Präsident des Koordinierungsausschuss für christlich-jüdische Zusammenarbeit kritisiert Haltung der Stadtgemeinde zu denkmalschutzwürdiger ehemaliger Synagoge
"Soll die jüdische Vergangenheit Gänserndorfs aus dem Gedächtnis zukünftiger Generationen der Stadt gelöscht werden?" Mit dieser kritischen Anfrage hat der Präsident des Koordinierungsausschuss für christlich-jüdische Zusammenarbeit und katholische Theologe, Martin Jäggle, beim Fest "130 Jahre Synagoge Gänserndorf" auf einen seit Jahren schwelenden Konflikt Bezug genommen. Die ehemalige Synagoge in der Bahnstraße 60 soll laut einem Gemeinderatsbeschluss von 2014 angerissen werden und einem Parkplatz weichen. Das Bundesdenkmalamt stellte das Gebäude wegen "Gefahr in Verzug" unter Schutz, die Stadt legte als Eigentümerin des Gebäudes dagegen Beschwerde ein, eine bauhistorische Untersuchung läuft.
Er appelliere an alle zuständigen oder auch nur interessierten Personen und Institutionen, gegen diesen "Anschlag auf die Erinnerungskultur" Einspruch zu erheben, sagte Jäggle in seiner Ansprache am Freitag. Die Zerstörungen jüdischer Kult- und Kulturbauten durch das Nazi-Regime dürften in der Republik Österreich nicht weitergeführt werden.

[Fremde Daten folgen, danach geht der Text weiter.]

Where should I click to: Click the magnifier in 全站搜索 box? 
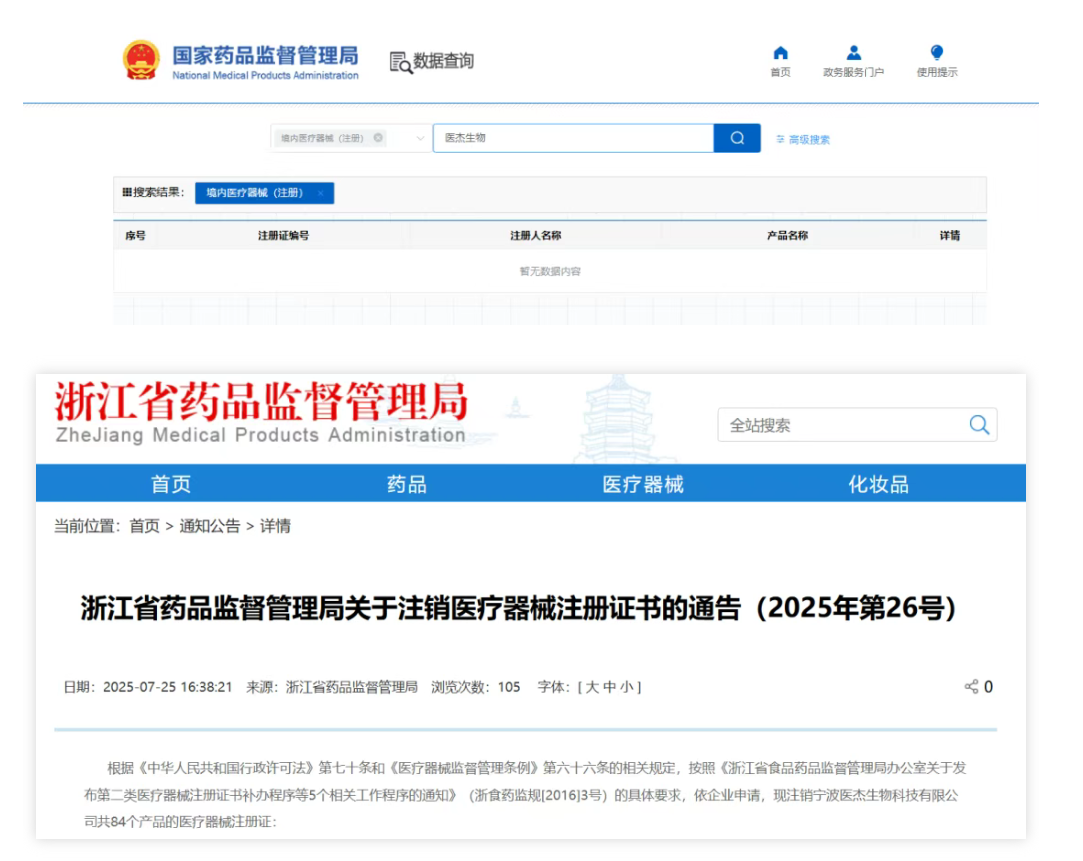(x=978, y=425)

Die Gemeinde sorge für den Erhalt des Jüdischen Friedhofs weit außerhalb der Stadt Gänserndorf, wies Jäggle hin. Es sei "völlig unverständlich, warum sich die Stadtgemeinde nicht in gleicher Weise um den Erhalt der ehemaligen Synagoge und des (20 Jahre später angebauten, Anm.) Rabbinerhauses einsetzt, die mitten in der Stadt liegen". Der emeritierte Universitätsprofessor hinterfragte, dass eine Erinnerung an jüdisches Leben weit außerhalb der Stadt möglich sei, es aber offenbar keiner Erinnerung inmitten der Stadt brauche: "Fehlt deswegen auf der Homepage der Chronik der Stadtgemeinde Gänserndorf jeglicher Hinweis auf jüdisches Leben und dessen Zerstörung?"

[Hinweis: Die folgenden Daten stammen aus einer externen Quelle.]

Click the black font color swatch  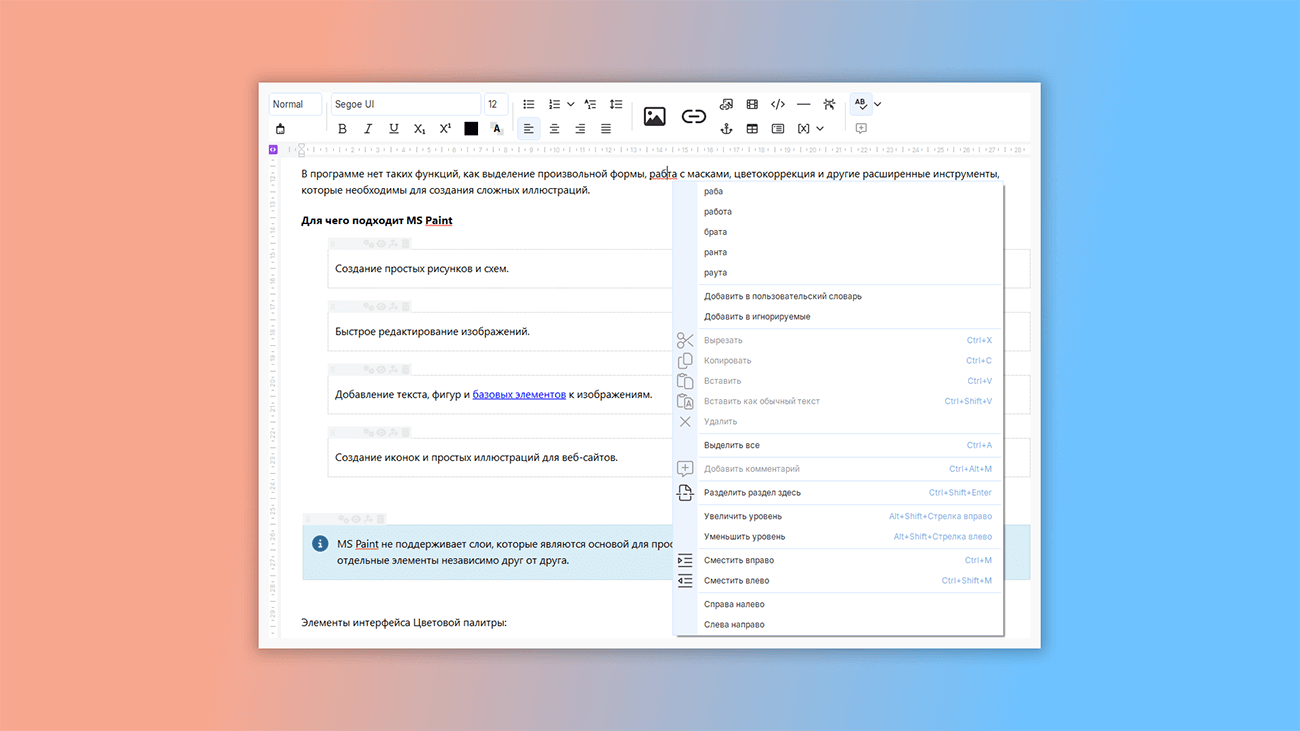pyautogui.click(x=471, y=129)
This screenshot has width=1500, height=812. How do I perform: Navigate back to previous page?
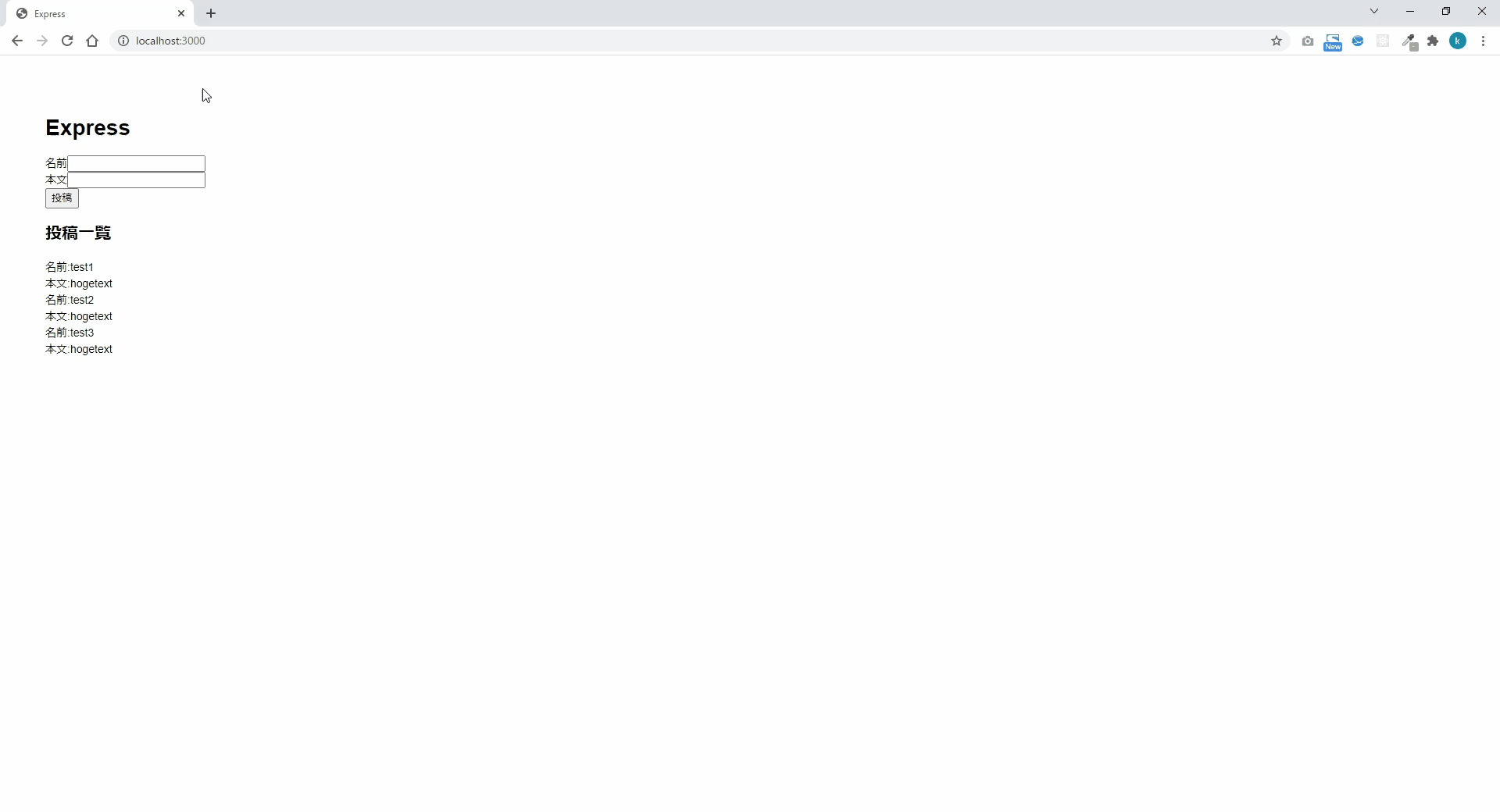[17, 41]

Jäggle erinnerte an eine von ihm im Vorjahr - als das Bundesdenkmalamt einschritt - gemeinsam mit Willy Weisz und Helmut Nausner als Vizepräsidenten des Koordinierungsausschusses formulierte Stellungnahme zugunsten des Erhalts der Gebäude der Synagoge Gänserndorf. Darin hieß es, das nach Plänen des bedeutenden Architekten Jacob Modern 1889 errichtete Gebäude sei schon allein deshalb ein schützenswertes Denkmal. Als Ort des Gebetes einer religiösen Gemeinde, die zum überwiegenden Teil nach 1938 ermordet wurde, sei es "außerdem ein historisches, unwiederbringliches Dokument". Laut Jäggle entspricht der Erhalt solcher Gebäude auch dem Wunsch des II. Vatikanischen Konzils und seiner Erklärung "Nostra Aetate" (1965) nach Berührungen der Kirche mit historischen wie lebendigen jüdischen Gemeinden, um die Wurzeln christlichen Glaubens verstehen zu lernen.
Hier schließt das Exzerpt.